After several failures of therapies in Phase 3 trials of Sjogren’s disease (SjD) over many years, all hope is not lost! At this year’s ACR25 Convergence Conference in Chicago, not one but two drugs presented their efficacy and safety data in patients with moderate to severe disease activity as defined by ESSDAI score ≥ 5 points.

The first therapy is Ianalumab, a dual B-cell blockade drug through BAFF-R inhibition and B-cell depletion via antibody dependent cellular cytotoxicity. The phase 3 RCTs programme consisted of two parallel trials: a) NEPTUNUS-1 (i.e. two treatment arms of IAN 300mg monthly vs PBO); and b) NEPTUNUS-2 (i.e. three treatment arms of IAN 300mg monthly, IAN 300mg every 3-monthly, vs PBO). The results showed that both trials demonstrated significant reduction in ESSDAI score at Week 52 from baseline vs PBO with pooled effect size LS mean of 1.2 point reduction vs PBO. The PBO rate was quite high in this trial leading to relatively small effect size. Other key secondary endpoints that favoured Ianalumab vs PBO were Patient Global Assessment, Physician Global Assessment and an objective measure, stimulated salivary flow rate. There were numerical improvement in ESSPRI and FACIT-Fatigue favouring IAN but the differences were not statistically significant (Abstr# LB24). No major safety signal was observed and serious infection was about 2%. A note that the established Minimal Clinically Important Difference (MCID) for ESSDAI is a 3-point reduction. However, we cannot apply this MCID for this trial due to the difference in population studied. Further in depth analysis of this trial is ongoing including health economics and will help ascertain the clinical and cost-effectiveness of Ianalumab in moderate to severe SjD activity, and subsequently approval submission to the regulatory agencies.

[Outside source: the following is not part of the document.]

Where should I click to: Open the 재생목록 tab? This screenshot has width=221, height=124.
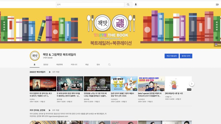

The second therapy is Telitacicept, a dual BAFF-APRIL inhibitor that should provide optimum inhibition of B-cell survival factors. Telitacicept has been approved for use in SLE in China since November 2023. In this Phase 3 RCT of the same population in China, patients were randomised to either TEL 80mg, TEL 160mg or PBO. Those in the PBO group were re-randomised at Week 24 to either the three groups above and followed until Week 48. Primary endpoint of change in ESSDAI from baseline was met in both TEL doses vs PBO with effect size LS mean of -2.4 and -3.8 respectively. ESSPRI also improved significantly for both TEL doses in a dose-dependent manner vs PBO (Abstr# LB11). In this trial, I am amazed to see that nearly no PBO response is observed for both changes in ESSDAI or ESSPRI from baseline leading to greater effect size. We will have to wait for the full paper to see contributing factors to this including glucocorticoid tapering effect, specific disease features, etc. No major safety signal was reported. This therapy will most likely be approved in China. It is unclear whether a global trial is planned to potentially extend its use worldwide (if results would be replicated).